Methods: Qualitative interview data were used from a process and outcome evaluation of Project BRIGHT II, a dyadic evidence-informed attachment-based parenting intervention designed to enhance methadone treatment. Interviews were conducted with opioid dependent mothers of young children (N=24; predominantly Caucasian; M age=30) at discharge from BRIGHT II and methadone clinic staff (N=14; social workers, counselors, nurses and supervisors). Mothers’ interviews focused on parenting, experience of BRIGHT II and participating in a parenting intervention within methadone treatment. Clinic staff were questioned about their perspective on parenting and recovery, knowledge gained from BRIGHT II staff, and the fit of BRIGHT II in their methadone clinic. Interviews were coded by two research assistants and supervised by the study PI. Analyses used grounded theory techniques (Charmaz, 2006) including line-by-line coding and subsequent creation of concise themes and categories.

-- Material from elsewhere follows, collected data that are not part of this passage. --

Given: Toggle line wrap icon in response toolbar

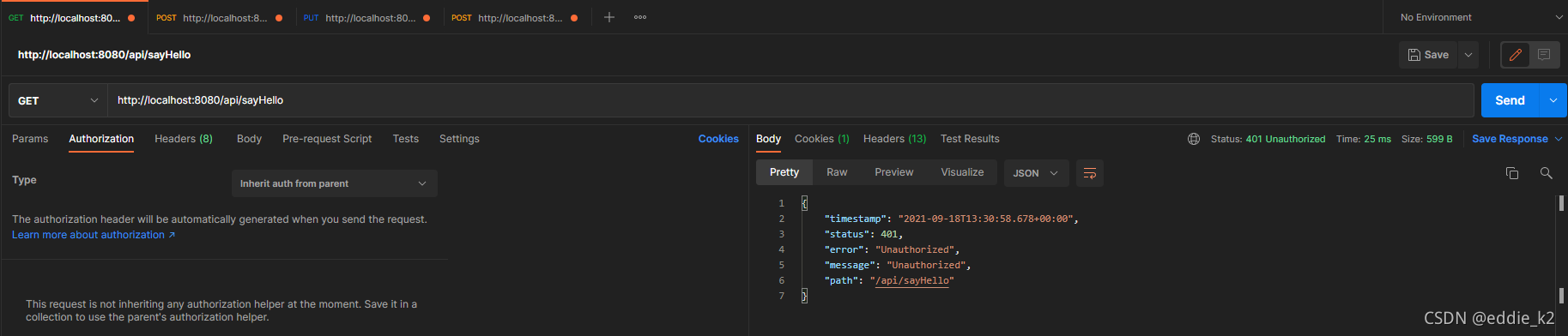Looking at the screenshot, I should tap(1090, 173).
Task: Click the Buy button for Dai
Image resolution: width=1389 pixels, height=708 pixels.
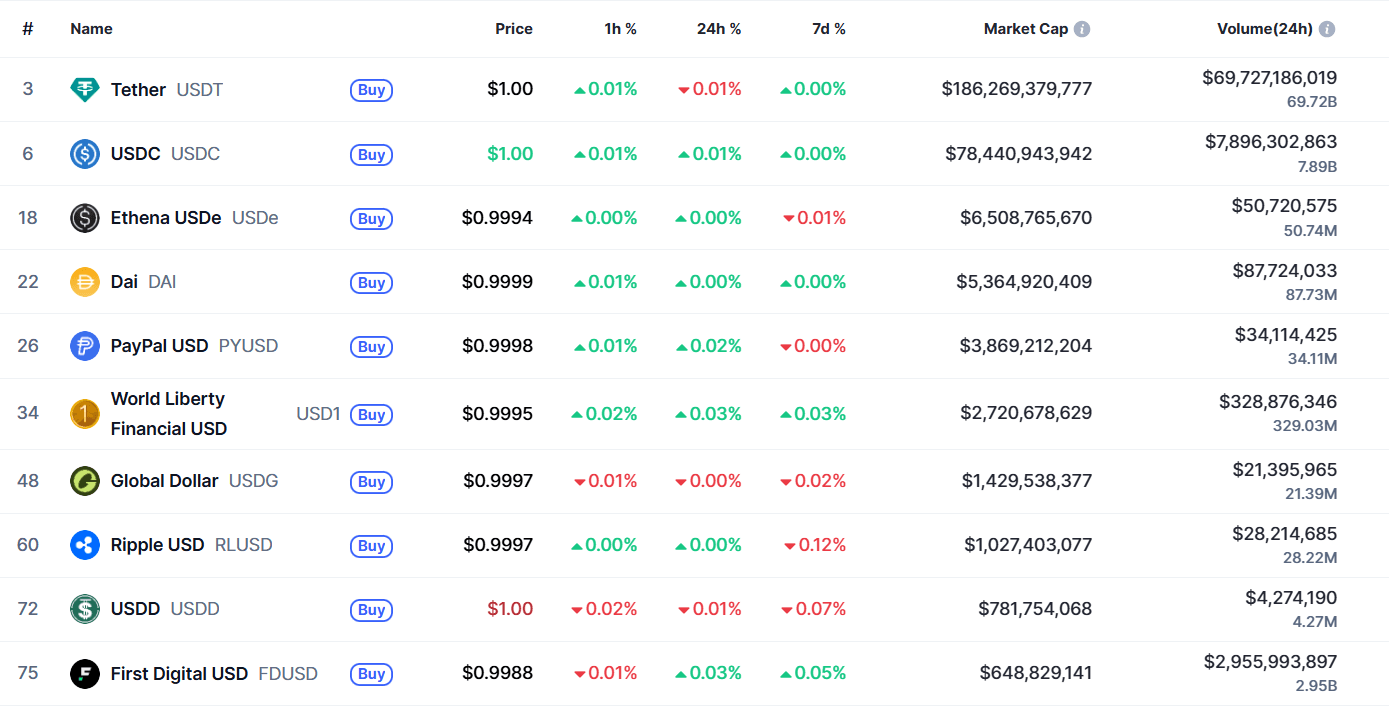Action: 371,283
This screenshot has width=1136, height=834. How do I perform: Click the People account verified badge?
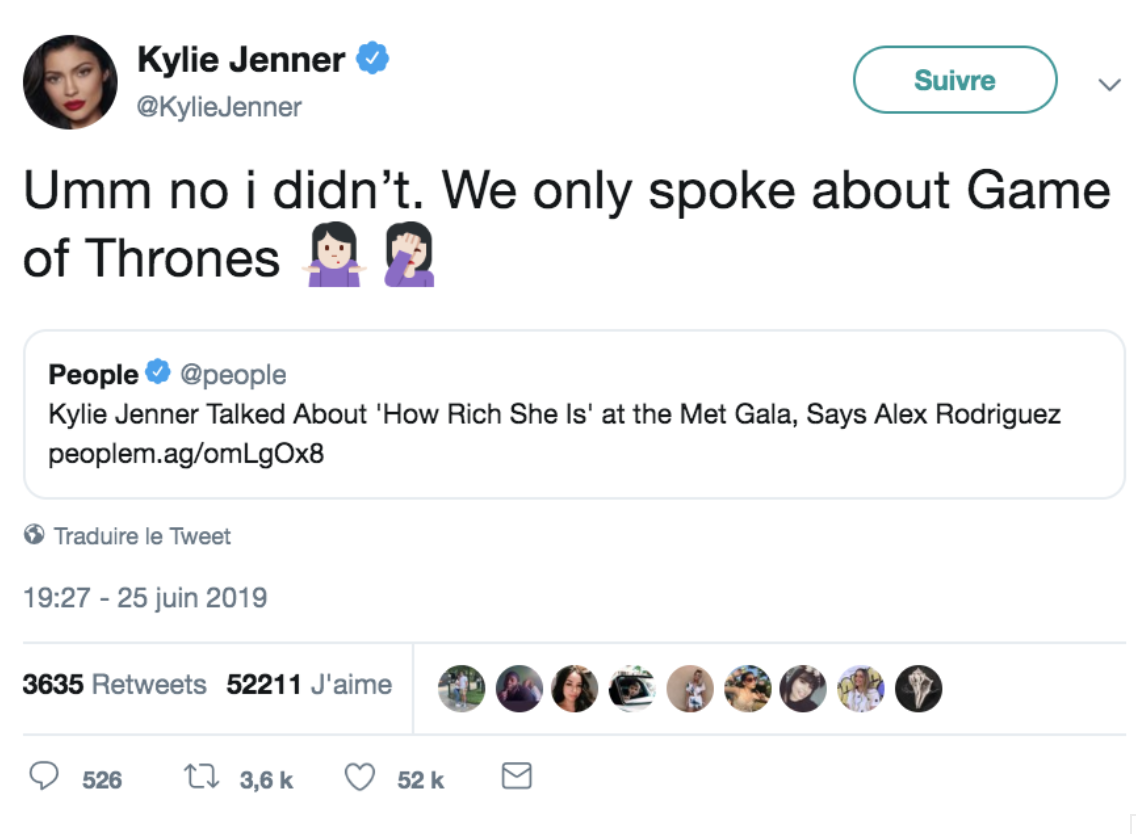(x=158, y=374)
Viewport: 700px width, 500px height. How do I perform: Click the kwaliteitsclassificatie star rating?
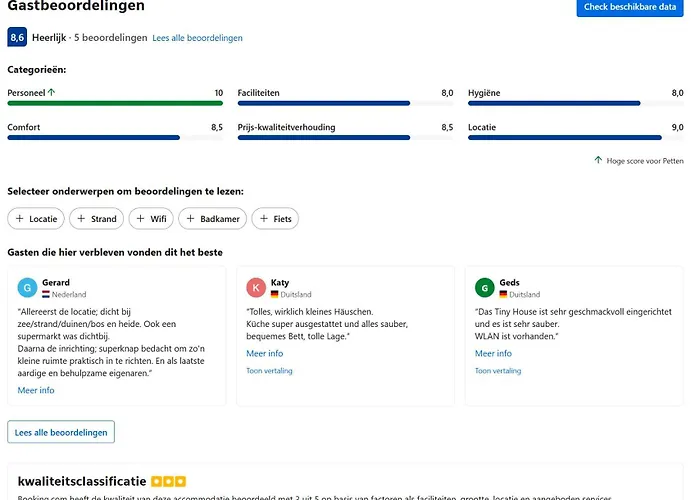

Results: Findings show that mothers were motivated to participate in BRIGHT II due to wanting to become good parents, impress child welfare staff and obtain extra support. Many perceived benefits such as improved parenting skills, increased ability to understand their child’s needs and behaviors and greater patience and confidence in parenting. Some mothers described that BRIGHT II clinicians were calm and reflective, different from clinic staff, and that they answered questions about child development—crucial given worries about children’s in utero exposure to substances.
Methadone clinic staff described improved understanding of children and trauma and a broader family perspective on recovery, subsequent to interactions with BRIGHT II. They viewed BRIGHT II clinicians as knowledgeable, available, and an easy fit in the clinic; the focus on parenting was appreciated and seen as the catalyst to improvement in clients’ parenting abilities. Many reported previously believing that parenting was only a stressor- something to provoke relapse. Now they understood that feeling good and competent as a parent could lead to longer sobriety.
Conclusion: Given the extreme concern about children in substance involved families and their overwhelming presence in the child welfare system, effective attachment-focused parenting interventions are essential additions to any SUD treatment program. Findings from this study, although small, provide evidence of the feasibility of offering a therapeutic parenting intervention as an enhancement in methadone treatment to both improve parenting capacities among caregivers and offer a necessary family-based perspective to clinic staff.